## Entries taken from a collection
—————

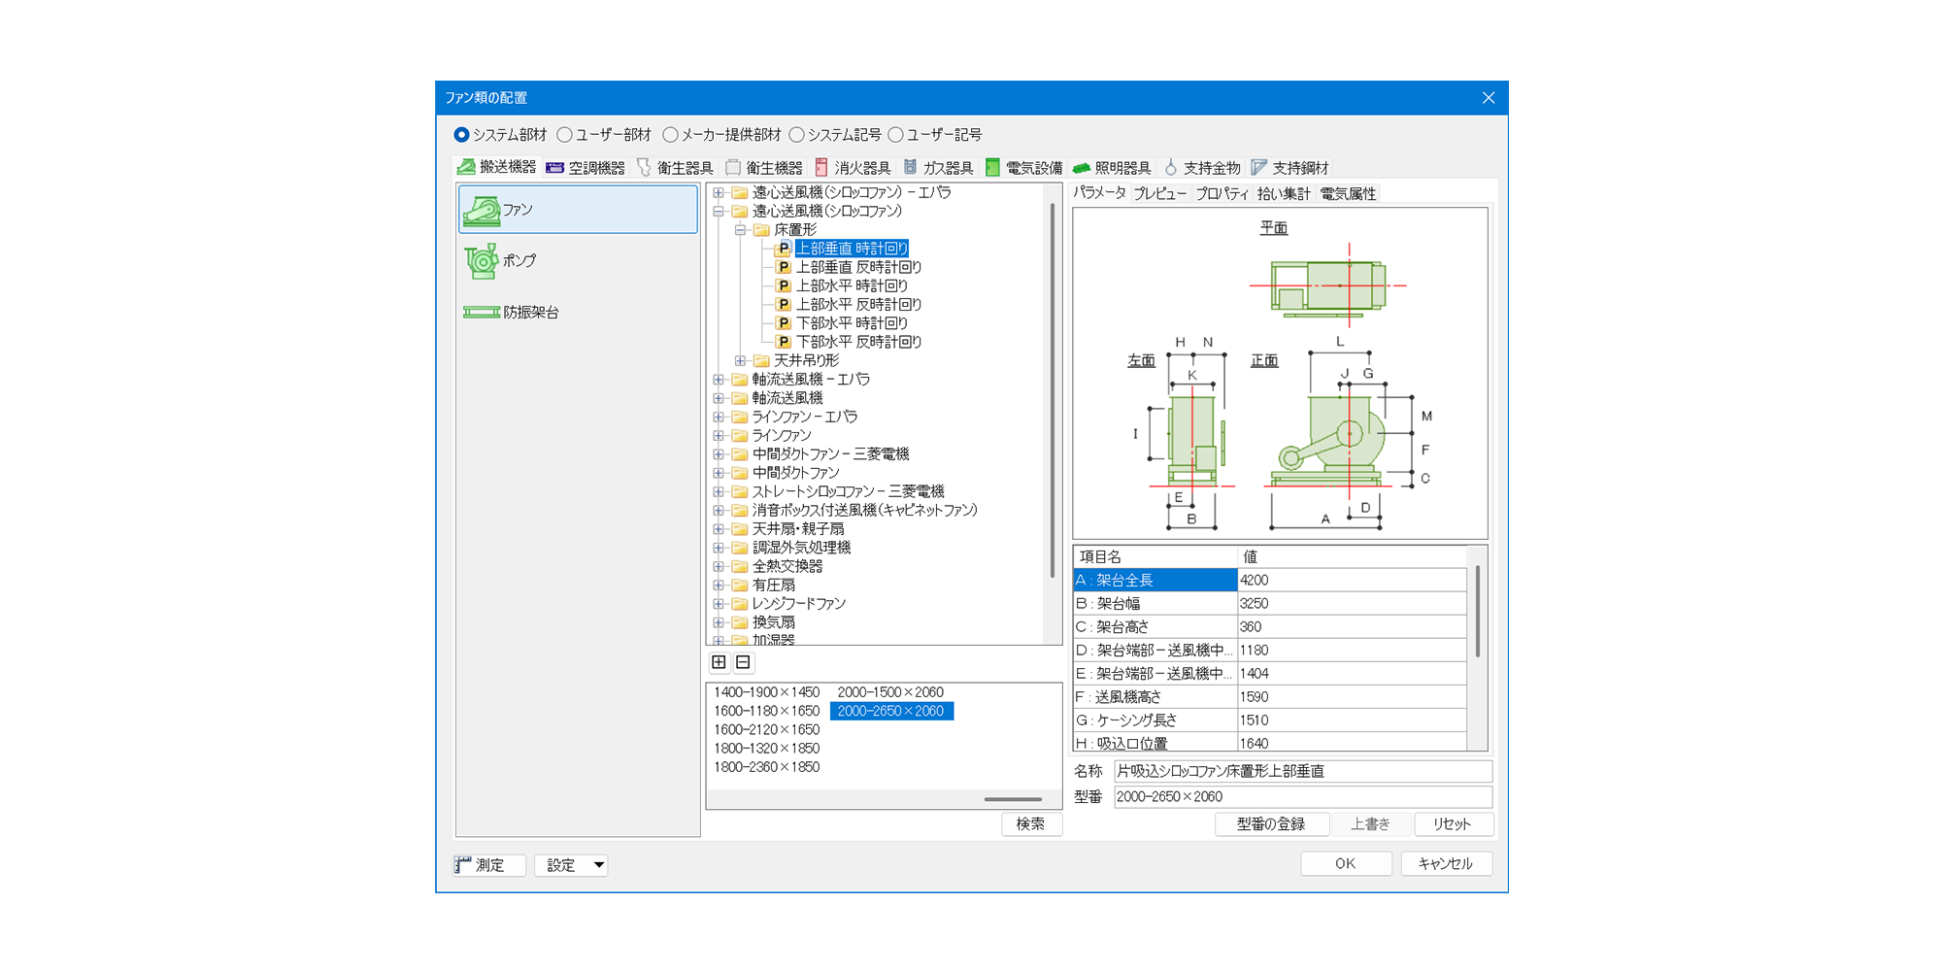Open the 電気設備 category icon tab
This screenshot has height=971, width=1942.
coord(992,168)
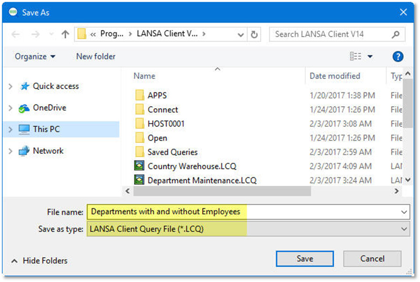Open the Help question mark icon

click(x=398, y=57)
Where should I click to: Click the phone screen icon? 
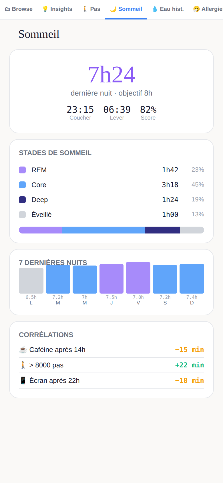click(23, 381)
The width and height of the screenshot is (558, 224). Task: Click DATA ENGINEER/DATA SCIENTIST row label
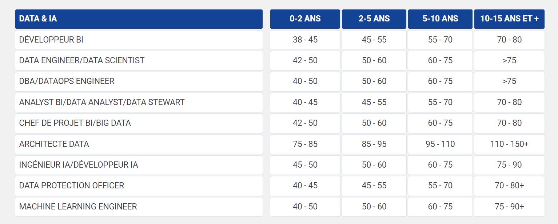tap(139, 61)
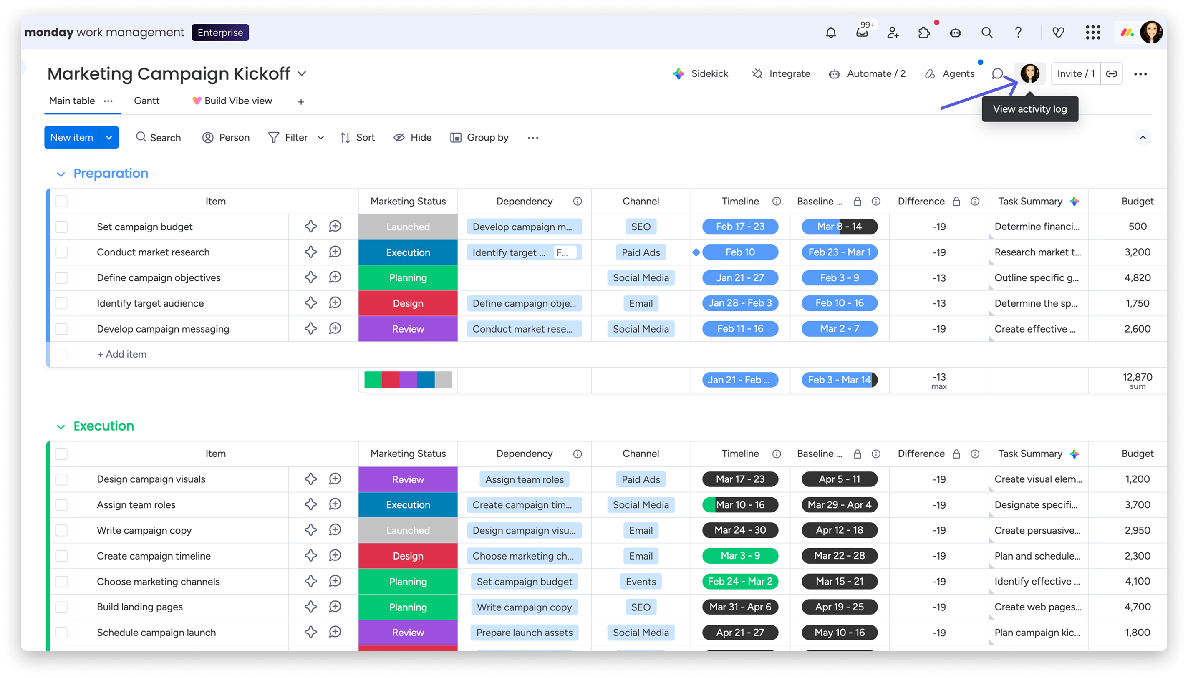Open the New item dropdown arrow
1188x678 pixels.
(109, 137)
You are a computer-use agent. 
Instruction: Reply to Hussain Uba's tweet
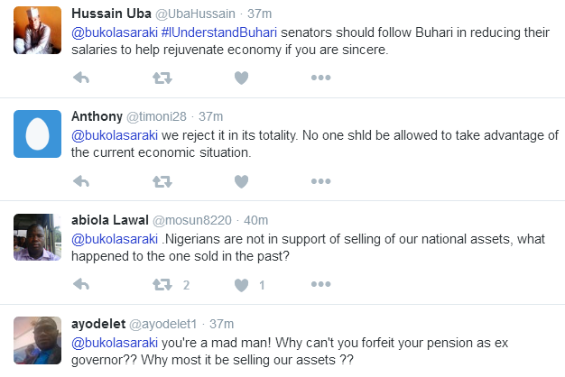[80, 78]
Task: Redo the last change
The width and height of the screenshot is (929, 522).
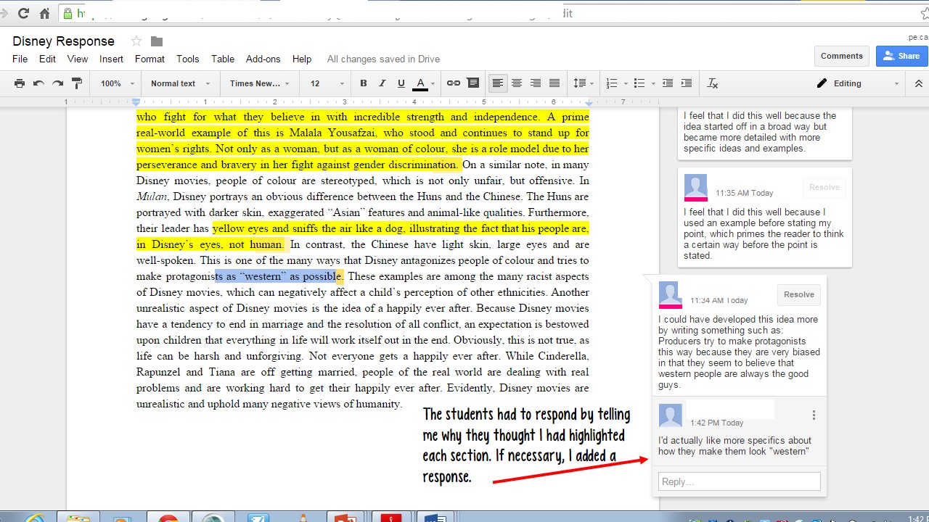Action: [x=57, y=83]
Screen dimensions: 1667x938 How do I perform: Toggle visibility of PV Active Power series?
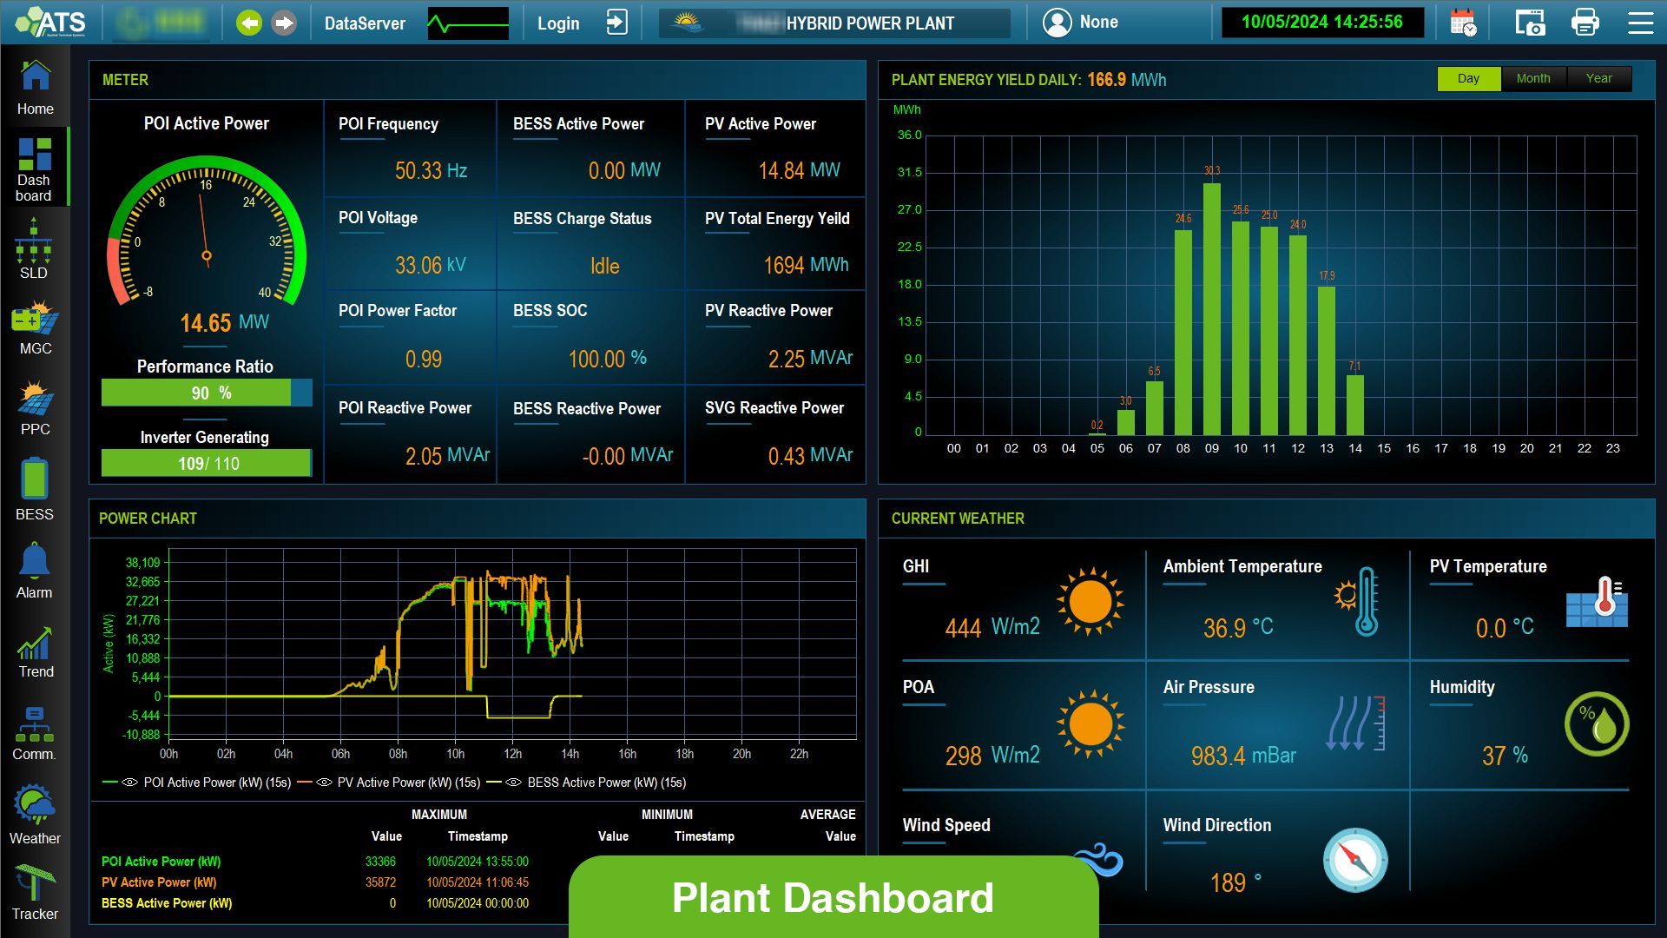324,783
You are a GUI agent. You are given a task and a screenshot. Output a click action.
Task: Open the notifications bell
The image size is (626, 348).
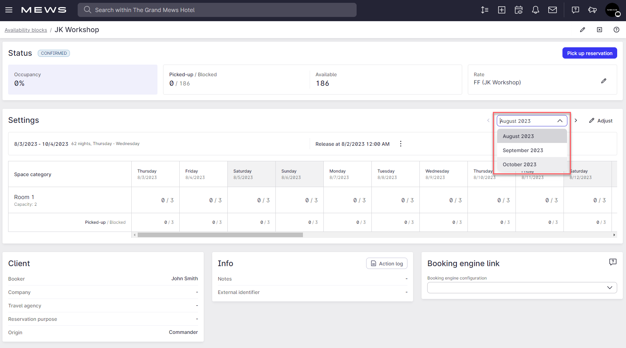click(535, 10)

—————

## SHORT PROBLEM
Update the data above by replacing every occurrence of "width and height" with "size" and leaving everything else unchanged. Leave the pictures out of your answer.

## WRITTEN SOLUTION
Open the 電気設備 category icon tab
This screenshot has height=971, width=1942.
coord(992,168)
Open the Help question mark icon

click(x=398, y=57)
Where should I click to: Click the phone screen icon? 
click(23, 381)
The size of the screenshot is (558, 224). Task: Click DATA ENGINEER/DATA SCIENTIST row label
tap(139, 61)
Open the New item dropdown arrow
1188x678 pixels.
(109, 137)
You are a computer-use agent. 
Instruction: Reply to Hussain Uba's tweet
[80, 78]
Task: Redo the last change
The size of the screenshot is (929, 522).
Action: [x=57, y=83]
Screen dimensions: 1667x938 How do I perform: Toggle visibility of PV Active Power series?
324,783
You are a GUI agent. You are given a task and a screenshot. Output a click action.
Task: Open the notifications bell
The image size is (626, 348).
click(535, 10)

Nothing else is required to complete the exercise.